Also it is a convenient way to talk about what happens if the electrode is completely charged/discharged or whatever which might not happen in a real battery. But they can never be fully separate, reactions at one usually end up influencing the other at least a bit, and sometimes important ones are basically prerequisite for certain reactions at the other. But it is interesting partly because they can get "out of sync" to some degree sometimes and be in different states of charge.

Basically you have to step away with the simplistic view of batteries that we are usually presented with and think of it in terms of the complex electrochemical system that is is.

See wikipedia "cathode" for an explanation of which is the cathode in an electrochemical cell.

Current project status

Basically, having gone through all those patents and documents and so much more (check the edit history) my recommendation as to how to proceed is:

1. Obtain a a changhong battery. 2. Performance test it with a battery analyzer fr maybe 20 cycles to collect a bunch of data regarding charge discharge efficiency at various states of charge etc. This should be available from the manufacturer, but I have found that it is not in fact. Probably for marketing reasons. They figure you will just cross your fingers and buy it anyway.

We need this info anyway so we know what we are competing against in the market.

3. Dismantle the electrodes to look at their construction. In all my travels I have not been able to determine how pocket plate electrodes are made exactly this [1] is about it. Although there are many different ways and the basic idea is just to pack the material in at 2000 to 4000 psi (it becomes a solid mass probably a bit like soapstone) and then hold it at a pressure of about 40 psi. The main purpose of the pressures is to decrease the contact resistance between the constituent parts.

4. If the performance is higher than expected they may have developed new additives, especially if the efficiency is better than 60%. Check the battery for patent numbers. Contact the company to see if the battery or any part of it is patented. Look up the patents.

Under US patent system, they cannot conceal this information in the slightest - it must be fully made known - or the patent is not enforceable. That is why stuff usually has "protected by patent x" on it.

5. If there are not patent problems, analyze the active material by microscopic and chemical analysis to determine what the additives are so we can copy them. Fear not, this is not unethical as this is SOP in manufacturing.

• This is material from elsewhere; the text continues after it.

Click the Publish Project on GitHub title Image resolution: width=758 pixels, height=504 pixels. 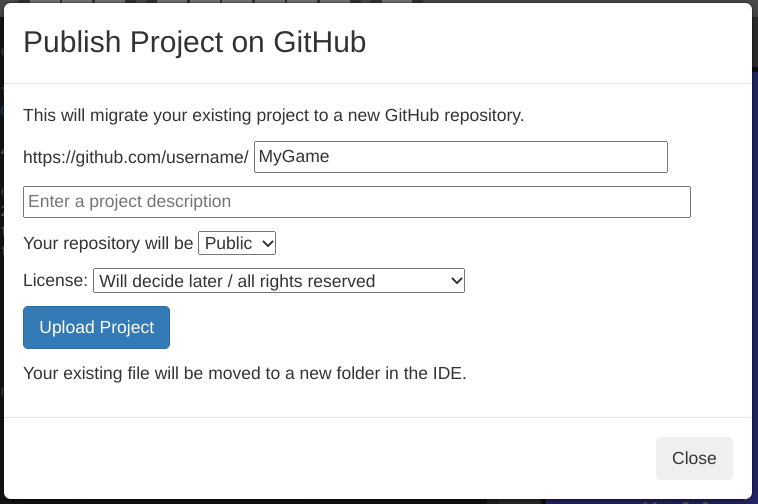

6. Design battery Open battery prototype I while keeping the production line in mind. To keep costs low there will probably need to be a bit of custom equipment for electroplating etc which can be made with the replab but not really be part of it.

7. Build, test.

I think it is most probably by a ways that pocket plate is the best, for a variety of reasons, mostly simplicity of manufacture, not tubular and not sintered and not mesh and not teflon bonded and not nickel plated steel wool. Changhong even uses pocket plates for their starting lighting ignition batteries so it should be good.